TEXT PASSAGE =>
Wednesday, October 12, 2011

The Power of the Hug- Week 3

In my 20 plus years I have experienced, I have not once had so many days together coming home to an empty house. Its been two weeks going on three, and this adjustment has been rough. The last few days I have been going home a little down. It is sooo hard to admit that I may have been dependent upon that human interaction when I walked in that door.

It makes me wonder how people can do it everyday. Come home to quiet (save my case my cat meowing at me.) No one to hug hello, or tell of your day while cooking dinner. I mean I see the ups of this "Single life". There's no explaining where you where, or why you are late. You can have what you want for dinner, and play games until you know you HAVE to go to bed.

But I think that because I was raised by a mom that believed in hugs as medicine is why this is so important to me. You have a bad day? Mom was there to say "Oh here is a hug it will be OK just tell me about it." You are sick? "Well lets give you a hug, and some medicine to help make you better." I guess not getting the loving hold after a long day is really missed. that human touch is necessary, I believe, to being a normal functioning part of society (or at least for me).

LISTED RECORDS =>
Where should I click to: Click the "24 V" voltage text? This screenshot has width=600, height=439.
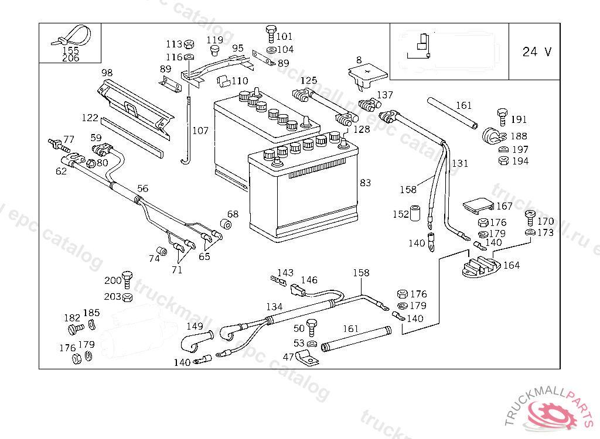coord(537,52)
--
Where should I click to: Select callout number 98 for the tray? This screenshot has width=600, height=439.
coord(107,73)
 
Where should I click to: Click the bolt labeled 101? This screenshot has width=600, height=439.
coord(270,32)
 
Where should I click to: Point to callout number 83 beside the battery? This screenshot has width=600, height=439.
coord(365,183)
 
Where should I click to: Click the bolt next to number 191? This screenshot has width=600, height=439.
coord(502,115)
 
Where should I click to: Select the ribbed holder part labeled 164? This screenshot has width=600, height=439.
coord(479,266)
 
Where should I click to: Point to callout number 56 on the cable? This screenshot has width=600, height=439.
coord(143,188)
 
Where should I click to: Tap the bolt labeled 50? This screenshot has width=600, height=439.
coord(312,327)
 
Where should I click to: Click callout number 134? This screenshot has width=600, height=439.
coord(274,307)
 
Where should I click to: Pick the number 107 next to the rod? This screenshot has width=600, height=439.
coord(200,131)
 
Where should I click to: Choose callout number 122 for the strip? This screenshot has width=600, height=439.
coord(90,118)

WORK INSTRUCTIONS =>
1. Answer these about the blog post on hugs:
(a) How long has the writer been coming home to an empty house?
(b) Which pet is waiting when the writer gets home?
(c) What did the writer's mom believe hugs were?
2. Pick up the blog post on hugs after its final sentence and keep writing in the same voice.
The material can be left aside here.

ANSWERS TO THE EXERCISE =>
1.
(a) Two weeks, going on three.
(b) A cat.
(c) Medicine.

2.
How have I coped? So far I have logged into EQ2 and push people away. Some try their best to inquire and I have just physically and emotionally pushed them away. However there is one whom regardless of the antisocial temperament, he has yet to let me go to sleep in this Anti-social state. The discussions we have a foundation of our growing relationship. Most of the credit goes to him; there are those whom try their best but don't know how they can help from so far away.

I have learned that it is so hard knowing that you have so many friends so far away. I have friends from the UK, to Maryland, to Pennsylvania, to Texas, to Missouri. That feeling of just wanting to go over to their house and just give them a hug, to not only re-assure them but to re-assure me never goes away. Connecting through my game of choice EQ2, it has made things even more difficult, because they are those who live far away.


In short, I am taking one day at a time, and just planning my future. Looking for the day in November where I can come home to someone to hug and kiss. To having a conversation at night before I close my eyes and feeling them against me, my safety. It will be sublime bliss... even if it is for two weeks.